2012年9月19日水曜日

コマセご飯 カオ・クルック・ガピ

タイ料理のご飯もので「カオ・クルック・ガピ」というのがある。カオがご飯、クルックが混ぜる、ガピが塩アミのペースト。
アミと言うのはエビによく似たプランクトン。オキアミよりずっと小型で1~2cmぐらい。日本では珍味扱いだ。
というよりも、海釣りの撒き餌「アミコマセ」としておなじみ。あのピンクのブロックだ。
海の幸プランクトンを基本食材として使い、それが老若男女に愛されているところがタイランドの食の奥深さ。
DSCN2030 RIMG0121
左の画像がラヨーン県の漁村(パークナムプラセー)で水揚げされたばかりのアミ。右は加工されて製品になったガピ。
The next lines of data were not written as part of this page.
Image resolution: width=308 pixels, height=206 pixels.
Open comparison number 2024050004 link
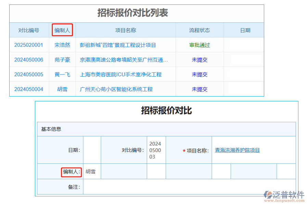(x=29, y=89)
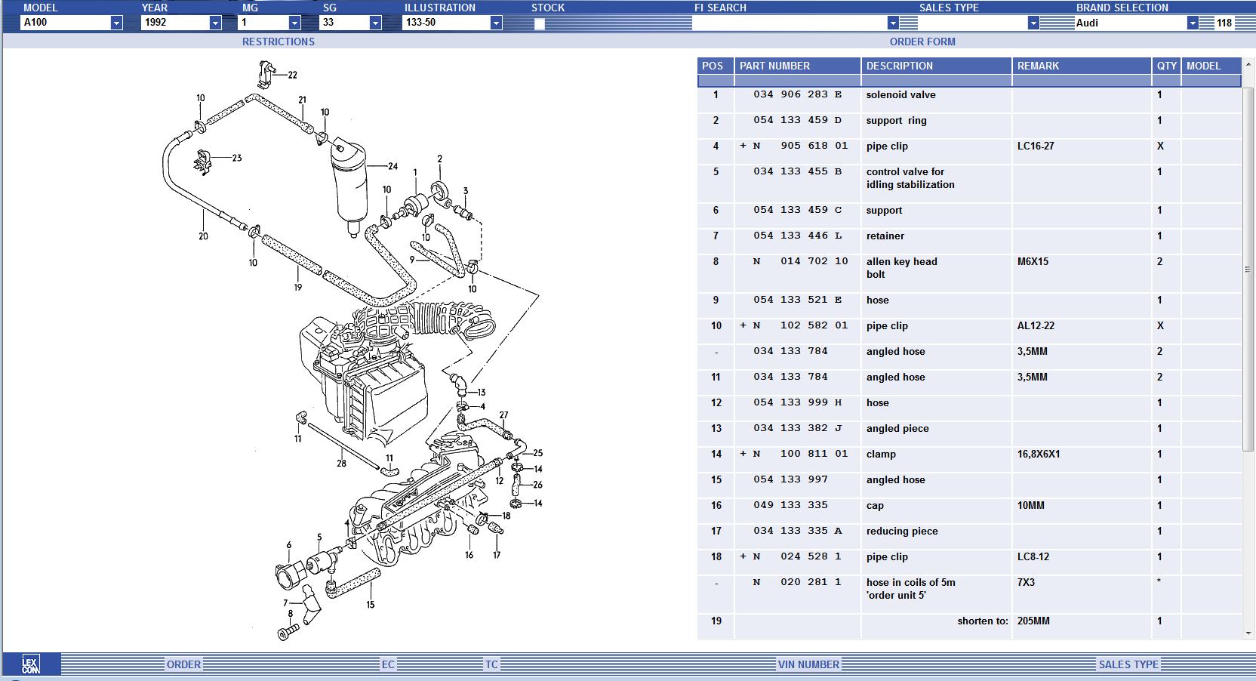Expand the BRAND SELECTION dropdown showing Audi
Screen dimensions: 1256x681
click(x=1193, y=23)
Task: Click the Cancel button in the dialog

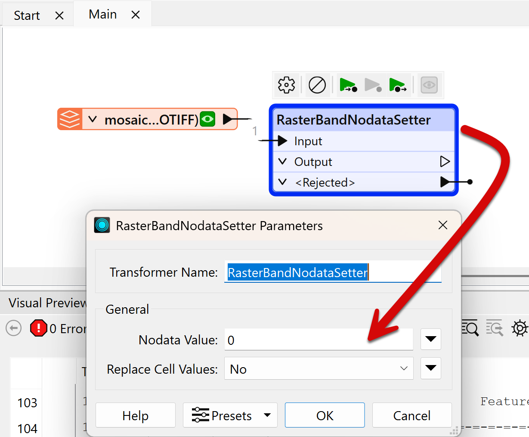Action: tap(411, 415)
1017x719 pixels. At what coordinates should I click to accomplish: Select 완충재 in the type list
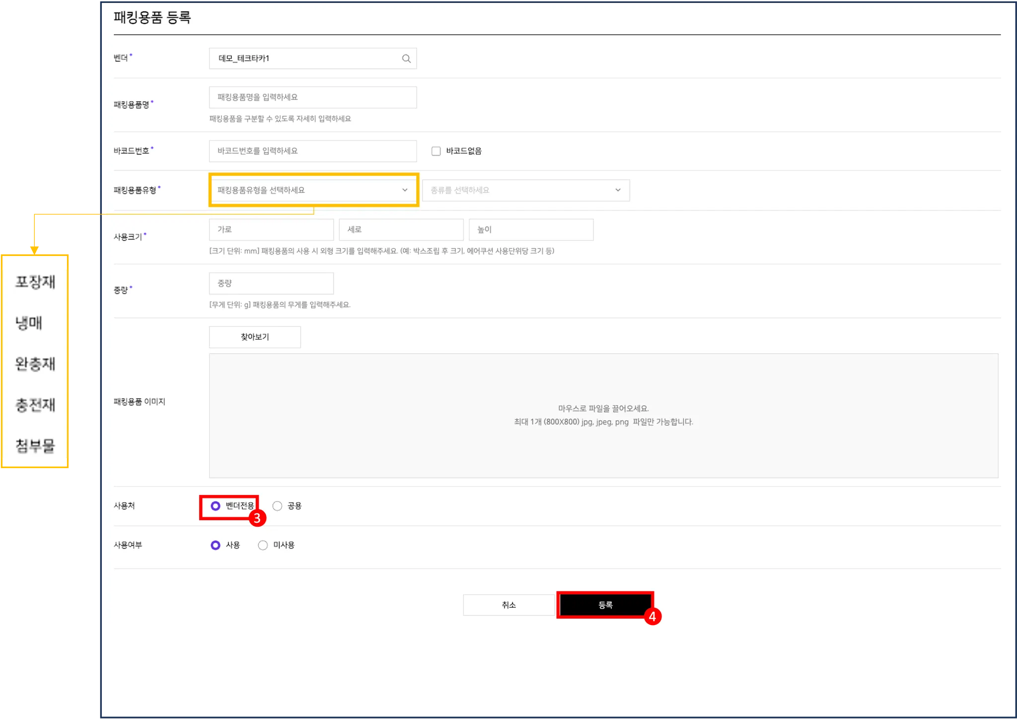(35, 364)
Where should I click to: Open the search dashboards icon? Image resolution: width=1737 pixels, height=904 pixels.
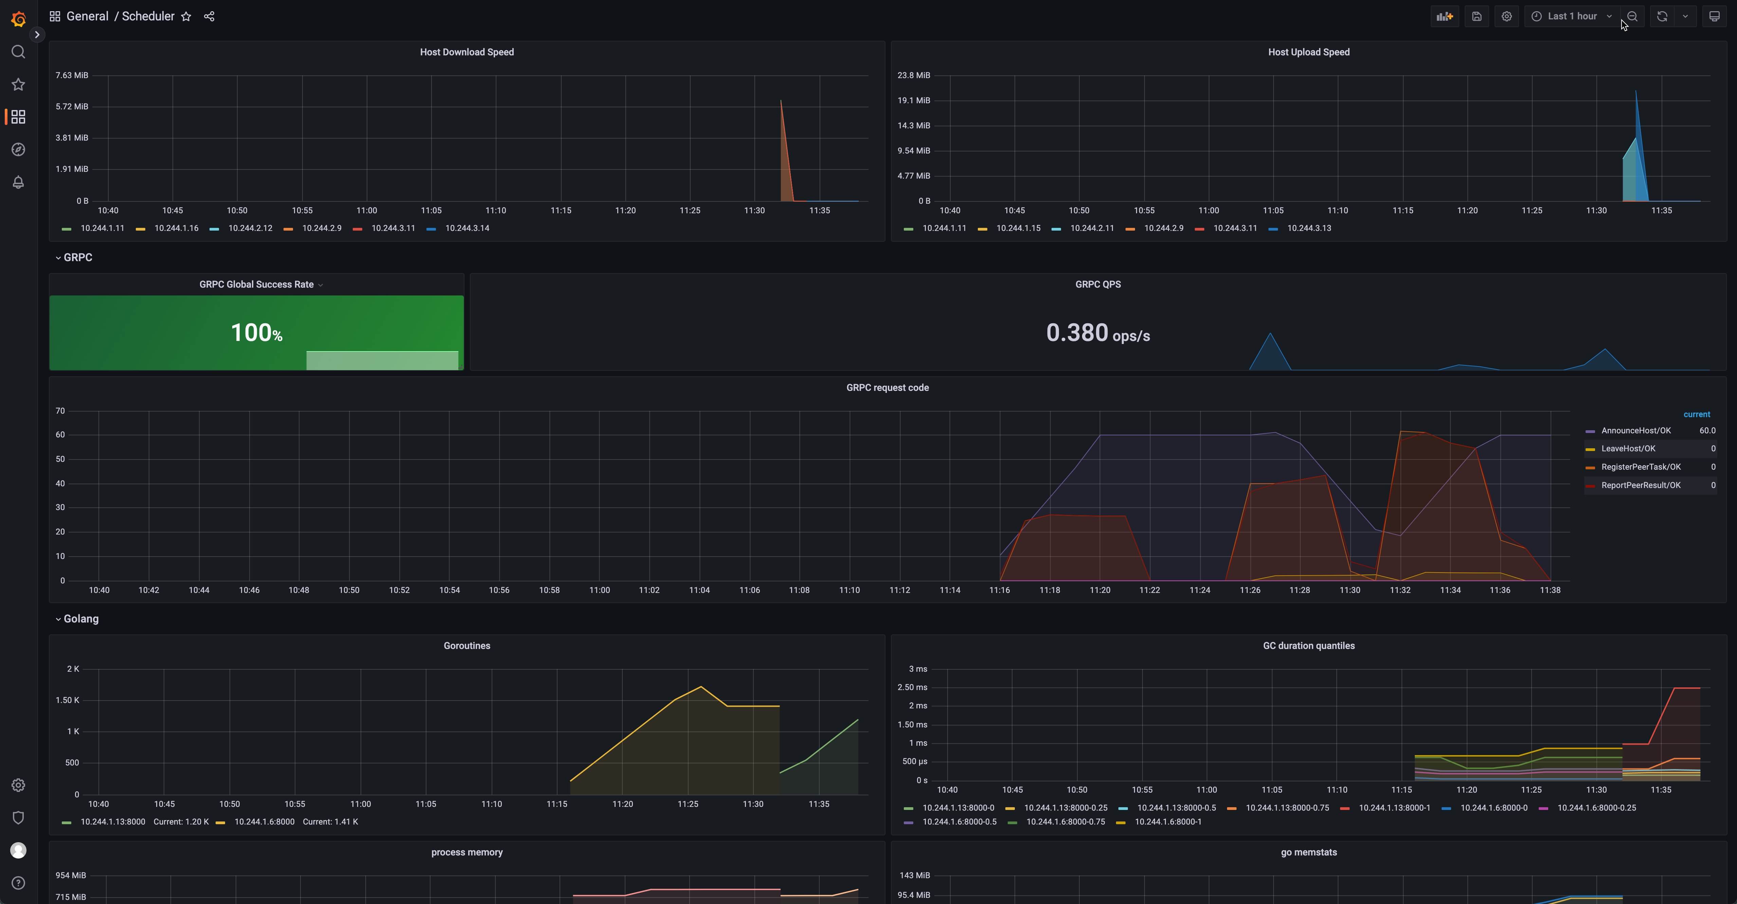click(x=18, y=52)
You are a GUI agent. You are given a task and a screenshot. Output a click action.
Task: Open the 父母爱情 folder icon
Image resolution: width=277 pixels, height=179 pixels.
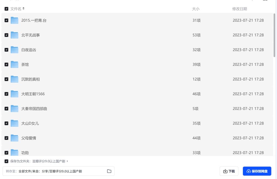pos(15,138)
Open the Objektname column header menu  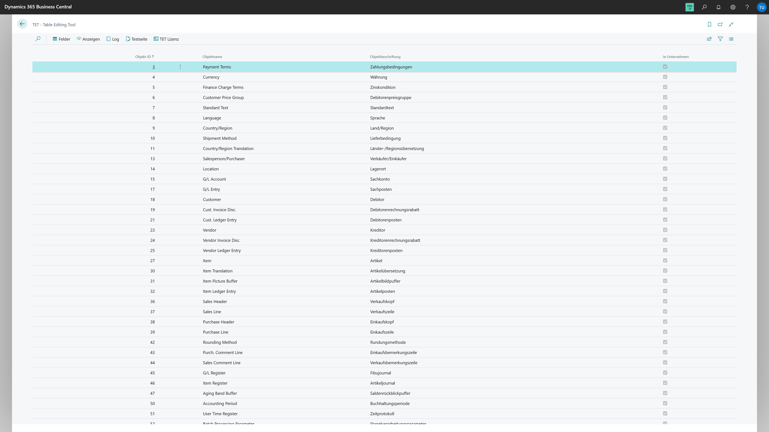213,57
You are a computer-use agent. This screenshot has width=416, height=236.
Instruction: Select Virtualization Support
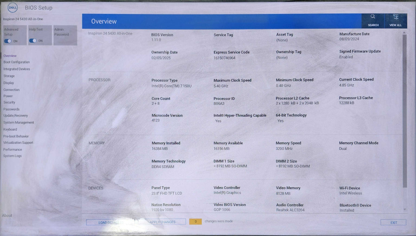coord(19,142)
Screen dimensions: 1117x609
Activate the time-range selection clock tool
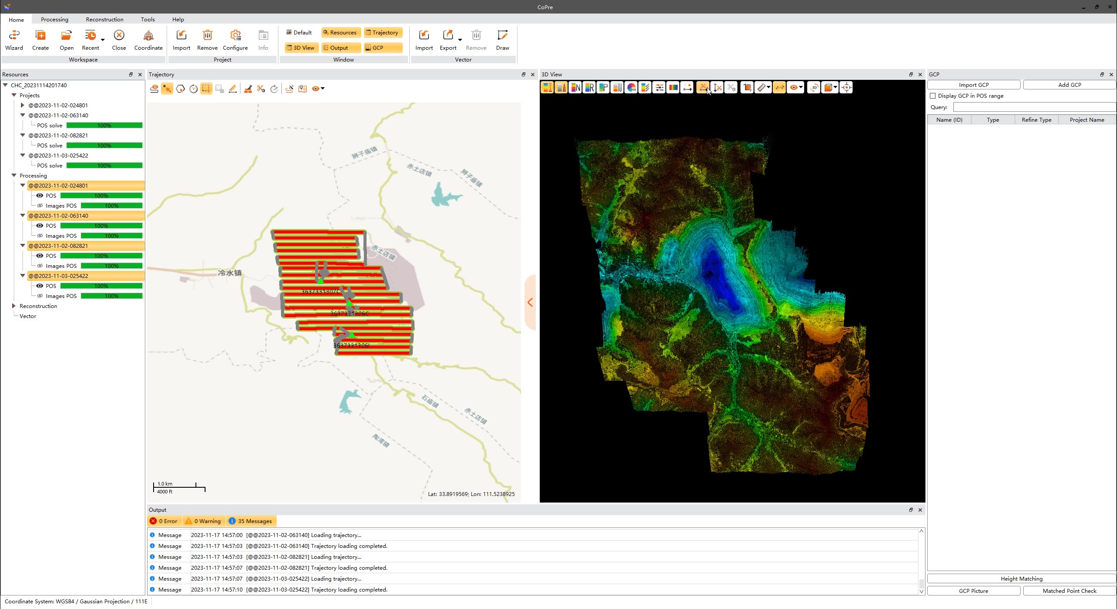pyautogui.click(x=193, y=89)
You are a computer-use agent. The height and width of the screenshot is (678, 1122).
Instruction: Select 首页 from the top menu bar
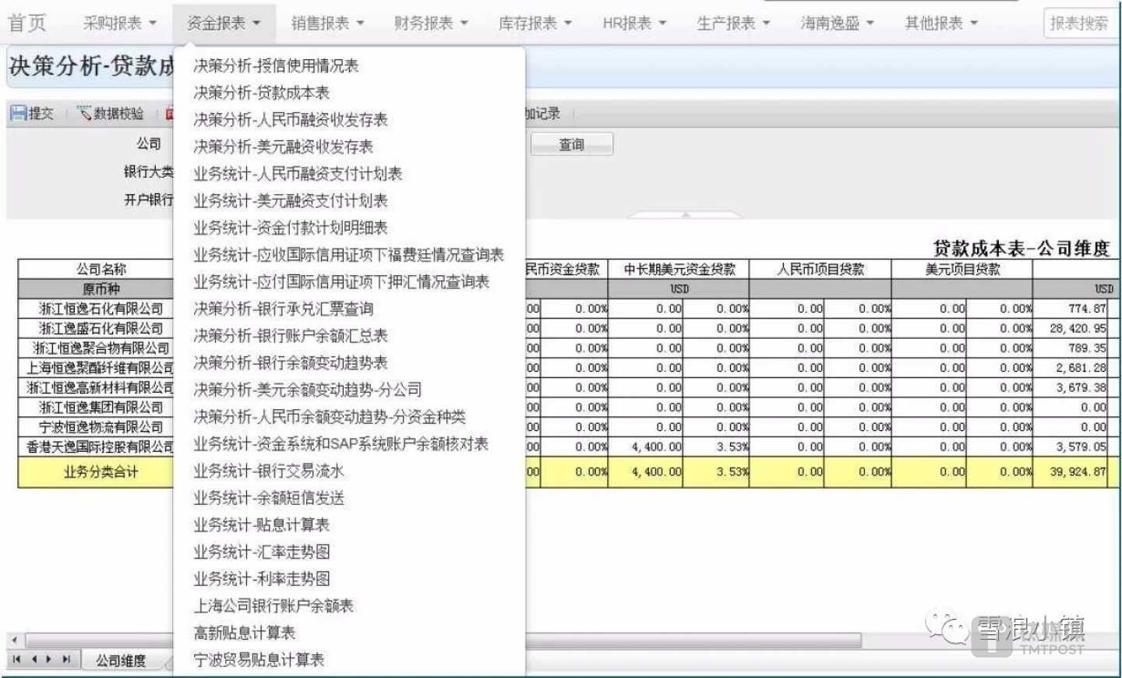pyautogui.click(x=26, y=23)
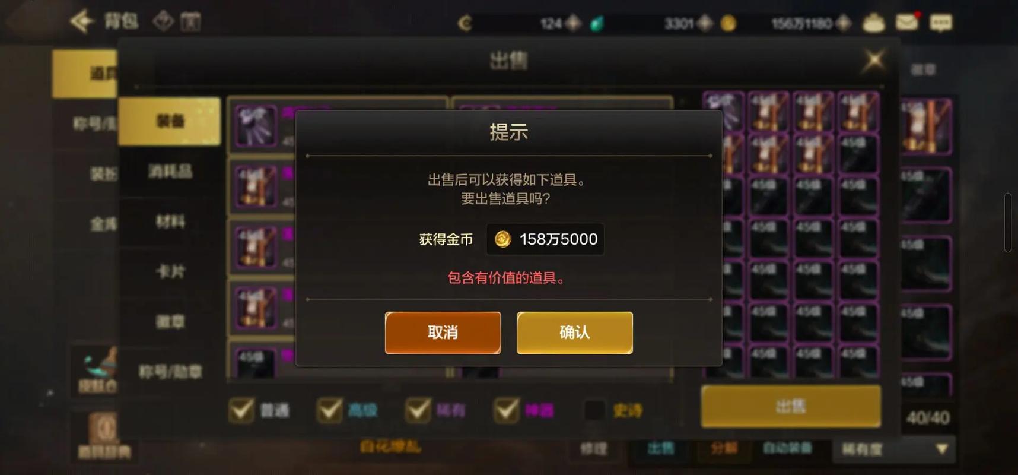Open the mail envelope icon
The width and height of the screenshot is (1018, 475).
click(907, 23)
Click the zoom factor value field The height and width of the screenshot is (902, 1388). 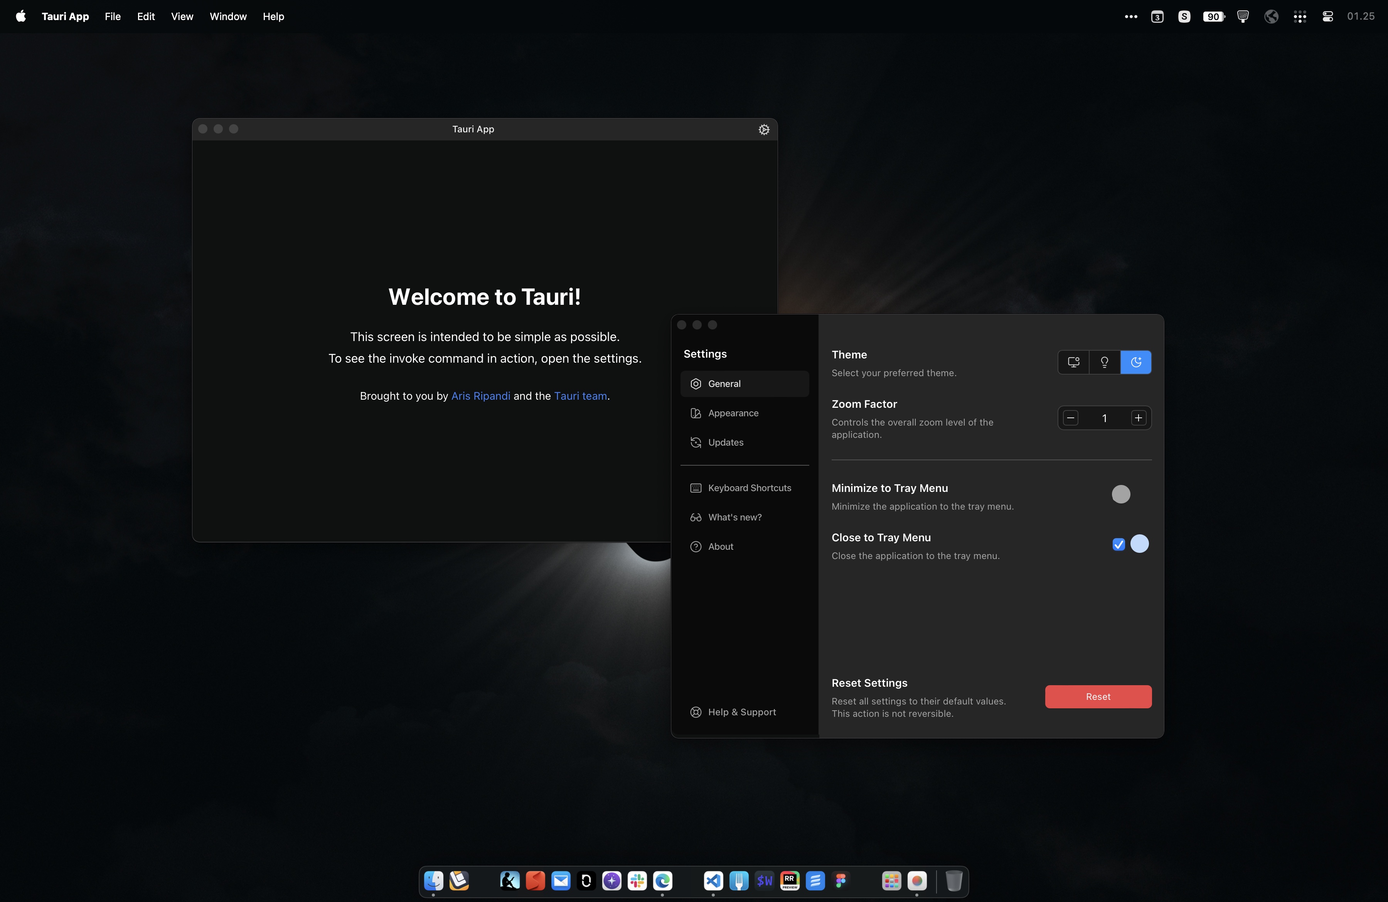(1104, 418)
カオクルックガピは、ガピを混ぜて炒めたご飯が皿の真ん中にドンとある。盛り付けは日本の冷やし中華のようだ。
上に錦糸卵、甘辛ブタ、タマネギ、唐辛子、青パパイヤ、ソーセージ、インゲン豆などが適当に並ぶ。
端からトッピングごとの味の変化を楽しみながら食べてもいい。最初にガガーッとかき混ぜて食べてもいい。
妙に香るピンク色のご飯を食べたことのある人はこれだ。まだの人はぜひ食べてみてほしい。
RIMG0037 RIMG3217
アミの濃厚なコクと香ばしさよ。海の食物連鎖の中抜きをして頂点が原点を食べた時はじめてその魔術的な旨さに気付く。
タイランドでアジ釣りをするとき、コマセをしないのはなぜか?ここにその答えがあった。
こんな旨いもの海に撒いてたまるか、人間が食うに限る。そんなタイ人の微笑みがカオクルックガピからは感じられるね。